Dataset START

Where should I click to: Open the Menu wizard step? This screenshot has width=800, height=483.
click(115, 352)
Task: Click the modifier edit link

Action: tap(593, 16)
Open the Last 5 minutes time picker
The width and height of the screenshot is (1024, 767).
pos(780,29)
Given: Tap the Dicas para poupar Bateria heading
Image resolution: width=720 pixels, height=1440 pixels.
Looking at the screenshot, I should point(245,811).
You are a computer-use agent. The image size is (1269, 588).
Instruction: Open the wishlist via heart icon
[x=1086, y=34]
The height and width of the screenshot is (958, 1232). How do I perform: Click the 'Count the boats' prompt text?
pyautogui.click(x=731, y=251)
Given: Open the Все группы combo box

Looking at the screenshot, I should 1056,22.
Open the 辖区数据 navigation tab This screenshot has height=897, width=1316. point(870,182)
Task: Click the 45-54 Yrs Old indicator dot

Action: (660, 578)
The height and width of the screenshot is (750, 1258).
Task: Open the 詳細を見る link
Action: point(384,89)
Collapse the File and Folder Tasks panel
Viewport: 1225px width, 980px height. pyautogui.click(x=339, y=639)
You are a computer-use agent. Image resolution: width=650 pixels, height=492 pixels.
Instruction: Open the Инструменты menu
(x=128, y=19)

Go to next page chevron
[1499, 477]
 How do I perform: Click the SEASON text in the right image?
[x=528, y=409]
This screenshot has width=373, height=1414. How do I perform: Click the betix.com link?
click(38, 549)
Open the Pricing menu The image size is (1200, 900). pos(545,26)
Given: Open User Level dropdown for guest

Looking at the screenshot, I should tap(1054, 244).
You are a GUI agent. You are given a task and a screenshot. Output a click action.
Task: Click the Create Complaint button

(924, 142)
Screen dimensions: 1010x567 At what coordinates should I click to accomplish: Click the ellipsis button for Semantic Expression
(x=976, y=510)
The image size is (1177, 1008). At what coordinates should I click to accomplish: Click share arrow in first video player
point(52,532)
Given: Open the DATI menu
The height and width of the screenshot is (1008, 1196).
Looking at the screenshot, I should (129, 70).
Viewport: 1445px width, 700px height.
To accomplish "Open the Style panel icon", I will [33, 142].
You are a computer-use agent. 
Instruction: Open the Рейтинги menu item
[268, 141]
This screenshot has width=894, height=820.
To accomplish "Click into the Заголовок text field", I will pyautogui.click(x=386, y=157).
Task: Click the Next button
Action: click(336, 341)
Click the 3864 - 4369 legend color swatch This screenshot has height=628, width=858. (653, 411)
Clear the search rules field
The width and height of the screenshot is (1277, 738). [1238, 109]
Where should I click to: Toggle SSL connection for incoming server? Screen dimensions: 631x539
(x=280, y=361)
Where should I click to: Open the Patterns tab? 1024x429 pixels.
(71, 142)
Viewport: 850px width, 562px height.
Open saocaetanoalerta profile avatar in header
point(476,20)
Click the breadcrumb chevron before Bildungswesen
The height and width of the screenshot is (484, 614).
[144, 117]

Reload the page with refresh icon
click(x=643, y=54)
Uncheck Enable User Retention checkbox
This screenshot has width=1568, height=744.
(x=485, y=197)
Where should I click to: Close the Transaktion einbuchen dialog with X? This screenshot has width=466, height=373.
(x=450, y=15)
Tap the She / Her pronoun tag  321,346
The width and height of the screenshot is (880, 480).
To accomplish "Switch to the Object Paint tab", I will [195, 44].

Dataset END

▶ Exercise: Extract from the listing above the lines between the line containing "Collapse the File and Folder Tasks panel" and the line containing "Open the Pricing", keeping both of those lines. Output nothing else.

▶ Reply:
Collapse the File and Folder Tasks panel
Viewport: 1225px width, 980px height. pyautogui.click(x=339, y=639)
You are a computer-use agent. Image resolution: width=650 pixels, height=492 pixels.
Instruction: Open the Инструменты menu
(x=128, y=19)

Go to next page chevron
[1499, 477]
 How do I perform: Click the SEASON text in the right image?
[x=528, y=409]
This screenshot has width=373, height=1414. How do I perform: Click the betix.com link?
click(38, 549)
Open the Pricing menu The image size is (1200, 900). pos(545,26)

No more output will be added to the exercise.